Dr. Barba: Well, kind of. The fear of detention and deportation may have diminished during the Biden years, but these cities have been grappling with a whole new problem as of late. As I'm sure many listeners know, since 2021, an unprecedented number of people from Venezuela, Cuba, Nicaragua, Haiti and other parts of Latin America have arrived at the US-Mexico border. They've come fleeing political upheaval, persecution, economic depressions, and a whole slew of other issues. Listen here to Reverend Juan Carlos Ruiz, pastor of Good Shepherd Lutheran Church in Brooklyn. He's been working with migrants as a co-founder of The New Sanctuary Movement and The New Sanctuary Coalition in New York City.

Media Clip (Ruiz): So many of them are coming, you know, with their whole family. So you're talking about children in their arms, trekking through jungles, being chased by cartels. I mean, horrifying stories of bodies being found in the jungle as they go up the mountains, as they cross rivers. So this is really a human catastrophe.
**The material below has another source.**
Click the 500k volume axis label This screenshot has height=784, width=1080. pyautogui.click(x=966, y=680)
Dr. Barba: Many of them have hoped to avail themselves of the asylum procedures that we've been talking about in the series, while others have entered the country without legal documentation.

Dr. González: Yep, and a lot of those new arrivals have made their way to some of the country's biggest cities. Many of which had, in the Trump years, passed policies that made them, well for lack of a better word, sanctuary cities. Or at least, if they didn't pass resolutions explicitly calling themselves sanctuary municipalities, they put policies in place that both portrayed the city as welcoming spaces for immigrants and locations that might be willing to wrangle with a Trump administration intent on demonizing immigrants.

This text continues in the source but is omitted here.